▸ Description of the task
Using the records below, write out again exactly the lines that begin at the line containing "[כפתור תפריט נגישות] (22, 1771)" and end at the line containing "[Twitter] (691, 1234)", and no other lines.

▸ Records for the task
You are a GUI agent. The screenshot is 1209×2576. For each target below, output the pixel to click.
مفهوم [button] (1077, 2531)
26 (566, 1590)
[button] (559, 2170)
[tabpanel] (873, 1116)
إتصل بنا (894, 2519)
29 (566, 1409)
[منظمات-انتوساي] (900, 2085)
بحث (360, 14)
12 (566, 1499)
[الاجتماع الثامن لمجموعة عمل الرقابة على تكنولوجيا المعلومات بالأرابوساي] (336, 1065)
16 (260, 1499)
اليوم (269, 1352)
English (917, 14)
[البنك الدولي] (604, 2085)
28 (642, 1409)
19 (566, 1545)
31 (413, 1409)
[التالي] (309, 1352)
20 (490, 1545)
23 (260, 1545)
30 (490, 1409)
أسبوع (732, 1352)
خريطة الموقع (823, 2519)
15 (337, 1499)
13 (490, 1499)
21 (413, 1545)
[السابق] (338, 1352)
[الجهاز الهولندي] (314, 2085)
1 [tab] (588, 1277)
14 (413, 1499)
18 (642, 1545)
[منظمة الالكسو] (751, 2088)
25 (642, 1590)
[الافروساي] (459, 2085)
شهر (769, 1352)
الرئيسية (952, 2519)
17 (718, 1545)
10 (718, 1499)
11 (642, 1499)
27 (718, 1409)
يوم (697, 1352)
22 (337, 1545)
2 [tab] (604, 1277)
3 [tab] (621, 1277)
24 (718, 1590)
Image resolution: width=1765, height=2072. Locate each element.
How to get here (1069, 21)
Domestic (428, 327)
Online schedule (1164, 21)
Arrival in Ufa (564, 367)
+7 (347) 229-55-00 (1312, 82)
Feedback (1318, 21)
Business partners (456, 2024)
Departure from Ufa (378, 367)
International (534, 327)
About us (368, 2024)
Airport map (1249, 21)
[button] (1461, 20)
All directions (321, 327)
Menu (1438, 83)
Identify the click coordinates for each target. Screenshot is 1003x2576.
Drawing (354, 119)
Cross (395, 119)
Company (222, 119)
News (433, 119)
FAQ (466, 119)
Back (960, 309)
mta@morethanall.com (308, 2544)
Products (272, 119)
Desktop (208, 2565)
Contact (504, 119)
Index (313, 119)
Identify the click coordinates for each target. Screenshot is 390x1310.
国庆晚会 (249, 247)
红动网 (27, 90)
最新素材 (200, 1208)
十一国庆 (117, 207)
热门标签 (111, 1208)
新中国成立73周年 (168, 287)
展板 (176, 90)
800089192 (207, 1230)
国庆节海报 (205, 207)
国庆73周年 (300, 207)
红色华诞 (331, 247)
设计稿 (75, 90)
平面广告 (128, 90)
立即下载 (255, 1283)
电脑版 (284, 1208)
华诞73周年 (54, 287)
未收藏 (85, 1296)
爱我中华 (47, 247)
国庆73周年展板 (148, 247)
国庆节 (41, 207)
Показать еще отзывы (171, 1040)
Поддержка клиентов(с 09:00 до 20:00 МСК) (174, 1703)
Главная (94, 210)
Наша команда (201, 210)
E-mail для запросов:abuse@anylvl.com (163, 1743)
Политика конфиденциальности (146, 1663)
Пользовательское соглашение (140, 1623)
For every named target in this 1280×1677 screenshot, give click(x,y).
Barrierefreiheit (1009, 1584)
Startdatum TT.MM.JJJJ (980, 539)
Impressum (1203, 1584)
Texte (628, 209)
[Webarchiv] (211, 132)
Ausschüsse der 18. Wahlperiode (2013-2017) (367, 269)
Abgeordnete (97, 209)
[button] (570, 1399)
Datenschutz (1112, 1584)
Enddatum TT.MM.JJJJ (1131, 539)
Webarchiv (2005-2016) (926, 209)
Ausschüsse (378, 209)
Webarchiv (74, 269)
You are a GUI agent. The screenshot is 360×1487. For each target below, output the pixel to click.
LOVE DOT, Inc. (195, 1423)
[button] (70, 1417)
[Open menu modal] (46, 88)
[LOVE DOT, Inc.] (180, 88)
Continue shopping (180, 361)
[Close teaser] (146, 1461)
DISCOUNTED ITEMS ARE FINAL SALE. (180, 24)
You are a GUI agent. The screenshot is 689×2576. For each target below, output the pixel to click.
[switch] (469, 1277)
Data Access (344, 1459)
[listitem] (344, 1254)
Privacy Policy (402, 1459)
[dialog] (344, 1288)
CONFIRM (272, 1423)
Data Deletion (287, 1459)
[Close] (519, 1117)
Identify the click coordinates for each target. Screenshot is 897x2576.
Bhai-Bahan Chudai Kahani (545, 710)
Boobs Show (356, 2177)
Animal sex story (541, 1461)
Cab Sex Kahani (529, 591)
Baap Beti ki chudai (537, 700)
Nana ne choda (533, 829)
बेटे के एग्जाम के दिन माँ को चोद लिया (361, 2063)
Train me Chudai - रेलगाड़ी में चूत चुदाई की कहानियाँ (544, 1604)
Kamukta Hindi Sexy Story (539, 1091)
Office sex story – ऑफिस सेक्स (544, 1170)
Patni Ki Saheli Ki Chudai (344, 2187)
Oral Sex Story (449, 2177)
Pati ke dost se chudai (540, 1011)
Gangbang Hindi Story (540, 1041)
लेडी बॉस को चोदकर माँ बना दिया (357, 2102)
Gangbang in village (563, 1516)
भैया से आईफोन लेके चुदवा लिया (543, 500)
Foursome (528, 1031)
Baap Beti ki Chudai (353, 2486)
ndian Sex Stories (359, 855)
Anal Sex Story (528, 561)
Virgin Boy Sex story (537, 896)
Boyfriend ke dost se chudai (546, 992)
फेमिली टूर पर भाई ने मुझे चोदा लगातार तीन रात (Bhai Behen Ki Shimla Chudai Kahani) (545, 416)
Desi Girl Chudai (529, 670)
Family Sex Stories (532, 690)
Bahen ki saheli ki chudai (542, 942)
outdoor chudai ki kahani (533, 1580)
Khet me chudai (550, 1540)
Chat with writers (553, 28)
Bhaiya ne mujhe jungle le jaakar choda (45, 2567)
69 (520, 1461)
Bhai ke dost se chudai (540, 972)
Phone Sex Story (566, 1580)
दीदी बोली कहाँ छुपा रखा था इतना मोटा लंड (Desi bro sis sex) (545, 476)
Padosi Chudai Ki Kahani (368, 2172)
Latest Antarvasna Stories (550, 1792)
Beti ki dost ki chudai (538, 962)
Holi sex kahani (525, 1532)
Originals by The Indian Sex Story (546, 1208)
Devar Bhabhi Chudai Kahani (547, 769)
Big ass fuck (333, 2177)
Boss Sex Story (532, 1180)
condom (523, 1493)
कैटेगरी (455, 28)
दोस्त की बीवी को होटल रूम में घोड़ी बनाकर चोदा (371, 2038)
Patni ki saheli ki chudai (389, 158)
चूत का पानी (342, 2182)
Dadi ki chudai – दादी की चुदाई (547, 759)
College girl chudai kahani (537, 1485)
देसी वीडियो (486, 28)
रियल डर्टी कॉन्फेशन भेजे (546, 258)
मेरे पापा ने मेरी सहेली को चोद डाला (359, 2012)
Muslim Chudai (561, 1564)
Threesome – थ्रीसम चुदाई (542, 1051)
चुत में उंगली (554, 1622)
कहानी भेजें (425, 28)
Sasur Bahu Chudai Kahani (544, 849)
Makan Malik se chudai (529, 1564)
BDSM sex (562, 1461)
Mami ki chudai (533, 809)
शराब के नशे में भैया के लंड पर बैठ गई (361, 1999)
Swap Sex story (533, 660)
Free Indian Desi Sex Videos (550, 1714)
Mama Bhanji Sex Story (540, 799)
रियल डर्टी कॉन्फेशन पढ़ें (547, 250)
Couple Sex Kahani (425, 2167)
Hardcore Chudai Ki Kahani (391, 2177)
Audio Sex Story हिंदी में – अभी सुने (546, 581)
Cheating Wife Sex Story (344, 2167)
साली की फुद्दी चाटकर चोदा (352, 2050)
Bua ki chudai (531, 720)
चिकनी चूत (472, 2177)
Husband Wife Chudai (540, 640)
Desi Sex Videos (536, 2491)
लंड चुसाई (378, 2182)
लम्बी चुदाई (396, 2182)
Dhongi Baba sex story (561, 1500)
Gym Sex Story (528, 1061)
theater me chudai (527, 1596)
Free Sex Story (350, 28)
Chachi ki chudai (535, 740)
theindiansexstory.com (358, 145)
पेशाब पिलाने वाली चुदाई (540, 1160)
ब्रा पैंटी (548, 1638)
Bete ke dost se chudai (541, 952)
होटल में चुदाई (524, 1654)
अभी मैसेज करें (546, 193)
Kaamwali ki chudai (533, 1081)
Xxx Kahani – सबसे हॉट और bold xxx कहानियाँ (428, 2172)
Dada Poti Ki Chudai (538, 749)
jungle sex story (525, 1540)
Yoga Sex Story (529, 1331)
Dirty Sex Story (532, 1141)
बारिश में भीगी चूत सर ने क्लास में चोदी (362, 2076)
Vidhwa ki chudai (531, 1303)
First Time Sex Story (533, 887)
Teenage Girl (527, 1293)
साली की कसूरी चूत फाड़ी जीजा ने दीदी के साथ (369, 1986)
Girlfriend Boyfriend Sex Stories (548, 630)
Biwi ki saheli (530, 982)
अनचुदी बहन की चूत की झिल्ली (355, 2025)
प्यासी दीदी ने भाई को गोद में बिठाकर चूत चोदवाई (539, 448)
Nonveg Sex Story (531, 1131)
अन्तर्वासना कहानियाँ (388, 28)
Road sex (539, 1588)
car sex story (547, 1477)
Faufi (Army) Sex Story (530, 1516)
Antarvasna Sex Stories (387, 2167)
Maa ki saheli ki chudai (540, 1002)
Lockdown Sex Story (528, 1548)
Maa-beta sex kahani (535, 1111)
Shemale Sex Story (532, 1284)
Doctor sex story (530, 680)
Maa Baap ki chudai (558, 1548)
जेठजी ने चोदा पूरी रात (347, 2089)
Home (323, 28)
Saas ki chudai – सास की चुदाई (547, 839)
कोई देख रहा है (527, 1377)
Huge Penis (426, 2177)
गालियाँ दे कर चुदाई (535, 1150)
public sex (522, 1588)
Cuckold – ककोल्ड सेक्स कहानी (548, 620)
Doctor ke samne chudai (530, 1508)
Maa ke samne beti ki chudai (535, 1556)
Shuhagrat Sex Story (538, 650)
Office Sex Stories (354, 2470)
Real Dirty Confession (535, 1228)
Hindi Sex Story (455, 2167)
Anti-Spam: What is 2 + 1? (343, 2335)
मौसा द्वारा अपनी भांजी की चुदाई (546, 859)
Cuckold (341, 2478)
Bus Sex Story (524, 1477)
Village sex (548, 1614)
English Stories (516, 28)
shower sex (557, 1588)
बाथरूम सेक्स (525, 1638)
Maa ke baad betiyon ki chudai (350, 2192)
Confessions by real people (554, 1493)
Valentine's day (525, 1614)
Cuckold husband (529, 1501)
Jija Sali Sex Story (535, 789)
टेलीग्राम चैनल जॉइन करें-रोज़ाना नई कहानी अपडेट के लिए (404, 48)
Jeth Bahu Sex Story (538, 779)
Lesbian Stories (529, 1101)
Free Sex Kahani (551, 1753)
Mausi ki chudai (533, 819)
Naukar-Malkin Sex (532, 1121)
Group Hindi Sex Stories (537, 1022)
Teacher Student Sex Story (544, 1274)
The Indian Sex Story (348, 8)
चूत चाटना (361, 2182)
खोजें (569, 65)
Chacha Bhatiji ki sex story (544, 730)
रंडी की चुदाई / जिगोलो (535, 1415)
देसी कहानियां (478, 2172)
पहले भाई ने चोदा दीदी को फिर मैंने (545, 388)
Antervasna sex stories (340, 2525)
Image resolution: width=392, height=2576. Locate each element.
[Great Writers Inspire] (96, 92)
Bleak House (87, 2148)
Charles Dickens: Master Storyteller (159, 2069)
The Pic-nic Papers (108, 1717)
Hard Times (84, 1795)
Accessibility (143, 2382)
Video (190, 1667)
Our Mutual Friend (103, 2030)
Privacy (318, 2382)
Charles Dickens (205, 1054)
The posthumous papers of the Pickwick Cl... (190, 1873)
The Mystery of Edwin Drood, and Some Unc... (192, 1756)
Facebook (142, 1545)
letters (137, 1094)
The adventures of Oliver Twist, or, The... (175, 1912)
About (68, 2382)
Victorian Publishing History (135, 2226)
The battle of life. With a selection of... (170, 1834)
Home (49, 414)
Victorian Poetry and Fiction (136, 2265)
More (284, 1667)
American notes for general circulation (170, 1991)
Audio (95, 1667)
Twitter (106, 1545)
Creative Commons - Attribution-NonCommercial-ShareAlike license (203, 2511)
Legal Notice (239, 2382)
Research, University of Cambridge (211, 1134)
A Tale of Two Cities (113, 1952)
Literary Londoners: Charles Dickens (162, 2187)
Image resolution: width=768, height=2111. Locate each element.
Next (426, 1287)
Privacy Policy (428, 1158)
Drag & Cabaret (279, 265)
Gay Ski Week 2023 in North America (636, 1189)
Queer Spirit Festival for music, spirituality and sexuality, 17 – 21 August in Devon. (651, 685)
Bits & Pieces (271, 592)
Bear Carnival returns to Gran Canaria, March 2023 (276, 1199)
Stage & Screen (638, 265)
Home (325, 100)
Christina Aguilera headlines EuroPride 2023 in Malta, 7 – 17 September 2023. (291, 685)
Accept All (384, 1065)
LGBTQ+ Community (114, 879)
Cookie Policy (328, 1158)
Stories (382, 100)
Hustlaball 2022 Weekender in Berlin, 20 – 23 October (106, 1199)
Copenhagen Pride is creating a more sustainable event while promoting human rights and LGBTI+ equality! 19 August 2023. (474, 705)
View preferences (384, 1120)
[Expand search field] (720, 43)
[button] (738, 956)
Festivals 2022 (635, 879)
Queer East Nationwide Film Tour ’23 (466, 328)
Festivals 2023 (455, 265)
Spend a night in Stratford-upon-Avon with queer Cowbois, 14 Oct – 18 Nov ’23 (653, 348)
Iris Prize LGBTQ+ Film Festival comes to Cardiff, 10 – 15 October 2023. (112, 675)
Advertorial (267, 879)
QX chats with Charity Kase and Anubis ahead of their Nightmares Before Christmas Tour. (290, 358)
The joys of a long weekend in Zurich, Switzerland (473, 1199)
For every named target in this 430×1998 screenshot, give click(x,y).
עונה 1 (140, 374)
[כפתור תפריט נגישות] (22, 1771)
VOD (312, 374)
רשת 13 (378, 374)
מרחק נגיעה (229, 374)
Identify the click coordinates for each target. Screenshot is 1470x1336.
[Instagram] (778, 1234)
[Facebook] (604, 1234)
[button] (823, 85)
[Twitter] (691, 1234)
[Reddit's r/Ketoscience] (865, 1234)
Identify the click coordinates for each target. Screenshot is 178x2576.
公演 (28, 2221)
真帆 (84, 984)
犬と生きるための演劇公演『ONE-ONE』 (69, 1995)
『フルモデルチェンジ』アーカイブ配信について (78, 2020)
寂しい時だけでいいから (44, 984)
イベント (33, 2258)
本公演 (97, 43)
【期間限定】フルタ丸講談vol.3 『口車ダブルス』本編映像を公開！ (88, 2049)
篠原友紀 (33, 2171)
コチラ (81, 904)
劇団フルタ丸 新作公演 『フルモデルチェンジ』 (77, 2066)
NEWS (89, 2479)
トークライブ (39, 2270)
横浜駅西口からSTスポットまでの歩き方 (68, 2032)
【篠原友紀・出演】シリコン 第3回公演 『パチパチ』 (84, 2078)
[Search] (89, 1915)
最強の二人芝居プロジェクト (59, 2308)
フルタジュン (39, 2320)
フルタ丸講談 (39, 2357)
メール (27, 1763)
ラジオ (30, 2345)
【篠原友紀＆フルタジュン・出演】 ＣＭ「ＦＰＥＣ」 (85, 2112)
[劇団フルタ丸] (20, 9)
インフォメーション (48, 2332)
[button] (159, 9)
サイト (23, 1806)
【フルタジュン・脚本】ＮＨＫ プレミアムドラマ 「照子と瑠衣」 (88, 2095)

▸ Exercise response
[כפתור תפריט נגישות] (22, 1771)
VOD (312, 374)
רשת 13 (378, 374)
מרחק נגיעה (229, 374)
Identify the click coordinates for each target. Screenshot is 1470x1336.
[Instagram] (778, 1234)
[Facebook] (604, 1234)
[button] (823, 85)
[Twitter] (691, 1234)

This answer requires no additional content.